Cette affaire a créé une certaine émotion en Guadeloupe. Au point que le préfet de Région, Emmanuel Berthier, son nom mérite d'être cité, a cru devoir s'expliquer dans un communiqué extraordinaire.

    Pour [le préfet], la procédure a été respectée, dans le cadre de l'article 78.2.

La procédure a été respectée. L'absolution absolue du fonctionnaire. Au passage, quelqu'un sait ce que c'est que cet article 78.2 ?

    [Il] ajoute que la mère a immédiatement jointe afin qu'elle récupère son fils de 4 ans. Mais cette dernière, installée à Sainte-Rose, ne s'est pas déplacée.

On lui avait même réservé un siège à côté de son fils ! Quelle mauvaise mère !

    Dans ce communiqué, Emmanuel Berthier déclare également « que depuis 5 ans, la mère et le père de famille se maintenaient en situation irrégulière sur le territoire français, sans avoir engagé de procédure de régularisation » auprès de ses services.

Ce qui ne dispense pas le préfet de s'assurer que sa décision de reconduite ne porte pas une atteinte disproportionnée au droit du père et du fils à une vie privée et familiale normale garantie par la convention européenne des droits de l'homme, ni ne viole l'article 3.1 de la convention internationale des droits de l'enfant qui stipule que « Dans toutes les décisions qui concernent les enfants, qu'elles soient le fait des institutions publiques ou privées de protection sociale, des tribunaux, des autorités administratives ou des organes législatifs, l'intérêt supérieur de l'enfant doit être une considération primordiale». C'est pas moi qui le dis, c'est le Conseil d'État (arrêt CE, 2 juin 2003, n°236148, Préfet de police c/ Swieca).

J'aimerais donc que le préfet détaille en quoi envoyer un enfant de cinq ans dans un pays qu'il ne connaît pas, dévasté par deux ouragans et attendant le passage de deux autres est conforme à l'intérêt supérieur de l'enfant, considération primordiale dans sa décision.

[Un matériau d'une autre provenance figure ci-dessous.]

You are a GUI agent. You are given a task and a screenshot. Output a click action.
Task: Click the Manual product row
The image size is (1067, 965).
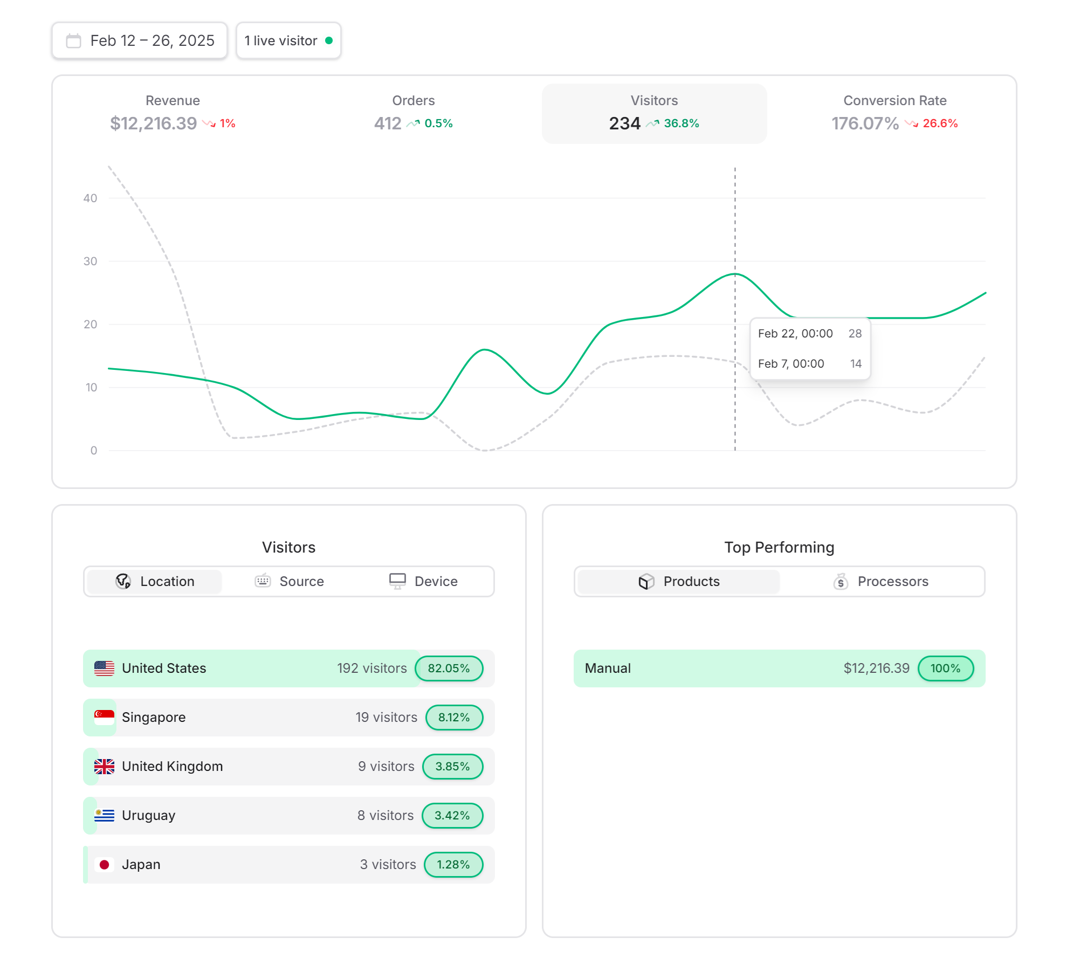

Juste par curiosité intellectuelle.

    La Préfecture conclut son communiqué en expliquant qu'afin de recomposer la cellule familiale, « une aide au retour et à la réinstallation a été proposée à la mère », en Haïti.

Dans sa grande largesse, la République lui offre le billet d'avion et environ 2000 euros pour participer à la reconstruction du pays. Elle est vraiment trop sympa, la République. On comprend que ses serviteurs soient aussi zélés.

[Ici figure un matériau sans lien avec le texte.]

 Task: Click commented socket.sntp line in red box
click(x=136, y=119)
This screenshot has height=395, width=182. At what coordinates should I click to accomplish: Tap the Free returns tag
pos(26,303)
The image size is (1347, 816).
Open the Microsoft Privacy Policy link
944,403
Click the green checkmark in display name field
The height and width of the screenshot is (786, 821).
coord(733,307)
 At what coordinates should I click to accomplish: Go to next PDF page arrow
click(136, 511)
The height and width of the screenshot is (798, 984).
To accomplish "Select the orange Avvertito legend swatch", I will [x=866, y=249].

PS : Je comprends l'émotion que peut susciter ce billet ; moi-même, je ne prétendrai pas l'avoir écrit dans un état d'esprit serein. Mais merci d'éviter dans les commentaires tout parallèle avec une période historique relativement récente. C'est idiot, ça déshonore celui qui utilise cet argument, et ça n'apporte rien, et je les supprimerai tous.

Et pendant que je vous tiens, faites moi aussi grâce du couplet “la loi, c'est la loi, être sans papier est un délit, on ne peut pas accueillir toute la misère du monde”. C'est idiot, ça déshonore celui qui utilise cet argument, et ça n'apporte rien, et en l'espèce, la loi protégeait cet enfant ; le préfet a fait en sorte qu'aucun juge ne puisse être utilement saisi. Et s'il veut un droit de réponse, mon blog lui est ouvert, je le publierai ci-dessous.